Shanghai University of Electric Power
- Former names: Shanghai Training School of Electric Power
- Motto: 爱国、勤学、务实、奋进
- Type: Public
- Established: 1951; 75 years ago
- Academic staff: ca. 1,000
- Students: ca. 10,000
- Location: Shanghai, China
- Website: shiep.edu.cn

= Shanghai University of Electric Power =

Municipal public university in Shanghai, China

The Shanghai University of Electric Power (SHIEP; 上海电力大学 (Shànghǎi Diànlì Xuéyuàn)) is a municipal public university in Shanghai, China. It is affiliated with the City of Shanghai, and sponsored by the municipal government.

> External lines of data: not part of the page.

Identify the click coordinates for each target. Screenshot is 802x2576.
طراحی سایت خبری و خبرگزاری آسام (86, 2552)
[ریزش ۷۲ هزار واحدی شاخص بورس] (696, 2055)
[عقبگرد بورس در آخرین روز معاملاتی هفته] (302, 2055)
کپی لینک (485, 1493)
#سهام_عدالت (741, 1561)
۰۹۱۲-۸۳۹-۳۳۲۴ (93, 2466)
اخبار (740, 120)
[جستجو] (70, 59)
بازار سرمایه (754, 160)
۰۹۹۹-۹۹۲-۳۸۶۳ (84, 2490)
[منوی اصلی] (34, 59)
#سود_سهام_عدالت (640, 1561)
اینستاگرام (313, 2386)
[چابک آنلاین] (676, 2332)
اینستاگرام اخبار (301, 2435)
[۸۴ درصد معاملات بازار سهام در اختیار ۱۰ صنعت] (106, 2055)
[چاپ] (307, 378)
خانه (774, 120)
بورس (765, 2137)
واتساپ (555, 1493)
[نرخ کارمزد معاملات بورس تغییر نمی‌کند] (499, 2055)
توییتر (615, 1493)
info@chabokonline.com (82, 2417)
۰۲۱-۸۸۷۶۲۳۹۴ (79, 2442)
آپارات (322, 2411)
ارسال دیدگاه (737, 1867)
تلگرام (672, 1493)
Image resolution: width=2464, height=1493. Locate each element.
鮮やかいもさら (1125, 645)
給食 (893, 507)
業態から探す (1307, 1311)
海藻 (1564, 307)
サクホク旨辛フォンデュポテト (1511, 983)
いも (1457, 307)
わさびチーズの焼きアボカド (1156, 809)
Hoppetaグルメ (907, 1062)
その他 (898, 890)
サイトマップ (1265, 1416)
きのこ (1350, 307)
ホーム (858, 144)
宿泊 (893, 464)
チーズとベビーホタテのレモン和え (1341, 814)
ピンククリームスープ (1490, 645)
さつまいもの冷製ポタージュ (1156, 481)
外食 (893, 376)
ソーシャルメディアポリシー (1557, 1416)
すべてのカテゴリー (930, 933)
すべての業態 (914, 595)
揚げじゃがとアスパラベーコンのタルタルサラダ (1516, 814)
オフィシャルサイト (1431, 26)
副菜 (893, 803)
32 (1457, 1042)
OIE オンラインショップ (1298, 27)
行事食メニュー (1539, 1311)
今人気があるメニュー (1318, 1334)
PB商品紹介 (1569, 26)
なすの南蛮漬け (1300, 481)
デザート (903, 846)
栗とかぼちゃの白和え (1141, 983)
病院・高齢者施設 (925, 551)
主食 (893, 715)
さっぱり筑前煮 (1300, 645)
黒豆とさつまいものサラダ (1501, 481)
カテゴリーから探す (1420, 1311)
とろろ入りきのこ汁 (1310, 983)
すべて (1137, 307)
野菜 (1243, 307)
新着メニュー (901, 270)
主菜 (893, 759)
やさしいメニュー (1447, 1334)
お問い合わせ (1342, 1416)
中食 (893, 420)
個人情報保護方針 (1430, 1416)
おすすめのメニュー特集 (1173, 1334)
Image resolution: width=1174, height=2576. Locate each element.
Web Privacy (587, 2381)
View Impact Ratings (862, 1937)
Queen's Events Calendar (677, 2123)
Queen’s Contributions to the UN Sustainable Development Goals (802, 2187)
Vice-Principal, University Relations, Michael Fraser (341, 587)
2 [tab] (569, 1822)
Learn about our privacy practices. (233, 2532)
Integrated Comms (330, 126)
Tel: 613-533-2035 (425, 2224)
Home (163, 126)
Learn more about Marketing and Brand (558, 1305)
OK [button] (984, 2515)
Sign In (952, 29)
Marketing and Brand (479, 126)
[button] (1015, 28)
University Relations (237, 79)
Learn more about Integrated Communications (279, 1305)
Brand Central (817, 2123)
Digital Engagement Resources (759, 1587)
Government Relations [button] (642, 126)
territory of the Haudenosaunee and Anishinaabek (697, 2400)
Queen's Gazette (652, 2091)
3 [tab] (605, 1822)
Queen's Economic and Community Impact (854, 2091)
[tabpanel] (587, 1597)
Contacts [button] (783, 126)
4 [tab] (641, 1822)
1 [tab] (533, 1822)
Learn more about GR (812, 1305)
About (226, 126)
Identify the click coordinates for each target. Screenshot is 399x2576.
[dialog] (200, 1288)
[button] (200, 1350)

The campus is at 2103 Pingliang Road, Yangpu District, Shanghai 200090.

==History==

Shanghai University of Electric Power was originated from the "Shanghai Training School of Electric Power" (上海电业学校), which was founded in 1951. In January 1985, it was renamed to the current name. It is a full-time institution of higher education and co-run by the central government and the Shanghai municipality; it is managed mainly by the Shanghai municipality.

==International==
SHUEP has established inter-university relationships with many universities in Britain, America, France, Canada, Japan, Korea, Russia and Australia. It has established 13 joint international schools and researches with foreign universities including Columbia University (USA), Oklahoma Christian University (USA), University of Strathclyde (UK), University of Hertfordshire (UK), Edith Cowan University (Australia), and the University of Kitakyushu (Japan).